Although the SPP managed to put on 1.13p to stand at 146.47p, this is still way out of step with recent movement in EU mainland prices which included the influential German producer price adding another 5 cents to stand at €1.85, which is equivalent to 164p in our money.

There was also something of a lack of conformity as far as “weakly” contribution prices were concerned, with increases of anywhere between 1-3p and the majority were quoted in a wide 140p-148p range.

Spot bacon supplies have remained limited with virtually everything going on contract, but where there were any deals done these were generally in the 150p + region.

Cull sow quotes have nudged higher, up by around 1p, with a fairly wide spread between offers for large and small lots of 98p and 103p/kg and in most cases it has paid producers to haggle with numbers slightly on the tight side, although the Euro traded today worth 88.56p which is almost exactly the same as its value a week ago.

Weaner prices are continuing to improve but not at a particularly great rate, with the latest AHDB 30kg average quoted at £50.16 and 7kg piglets at £36.25.

However, as reports continue to emerge of further reductions in the availability of pig meat in the Far East this should filter through to the weaner market in the months ahead and will certainly provide finishers with a better potential return, assuming that feed prices remain in check.

Cereal values remain at manageable levels as far as pig producers are concerned with London feed wheat quoted for July at £160/t and September at £153/t.

Barley still enjoys a significant discount with futures deals for July at £138/t and September at £140/t.
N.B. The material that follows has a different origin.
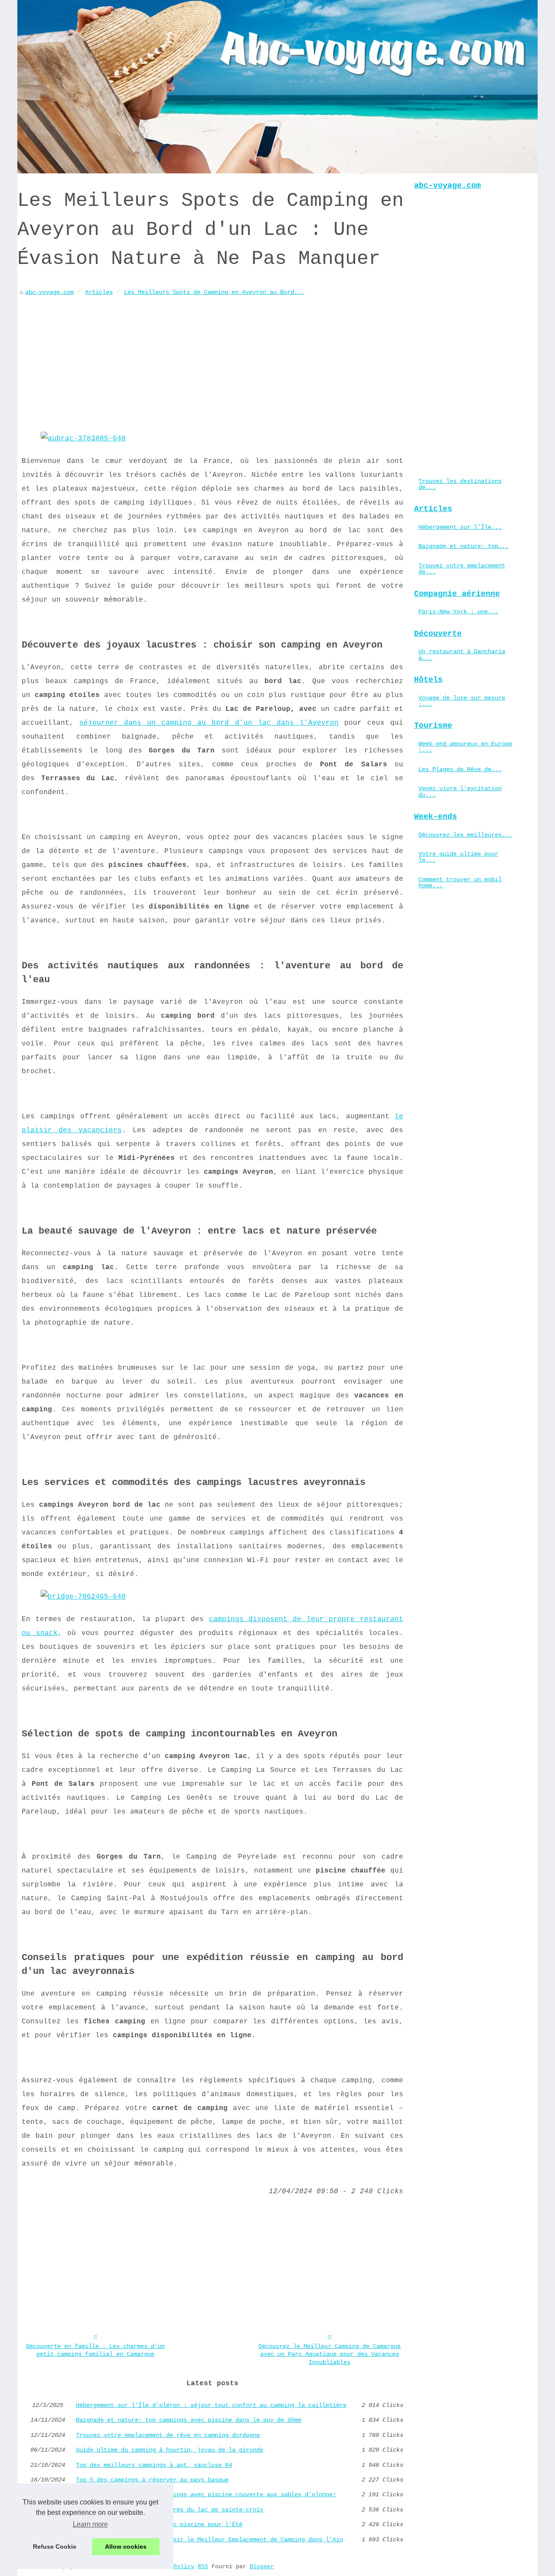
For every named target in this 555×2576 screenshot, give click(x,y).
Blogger (262, 2566)
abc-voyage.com (49, 292)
Spot sales of UK feed wheat on an ex farm basis have been in the £150 region and 2019 cereal harvest prospects in the UK are looking reasonably favourable in terms of yields.

Protein prices have however remained at generally firm levels, with Hipro soya for July-October traded at £316/t and for November-April 20 at £321/t.

And finally, although the global pig market continues to be dominated by the ASF situation in China and neighbouring countries, much closer to home comes the alarming news of a Polish farm with more than 8,000 pigs going down with ASF. Even more worrying is that this particular outbreak is linked to domestic pigs rather than in wild boar populations.

This however, underlines the need for UK producers to continue to step up biosecurity controls on their units and to treat this as a priority, rather than the last thing on their bucket list.

The three main rules for profitable pig production remain “Health, Health and Health”.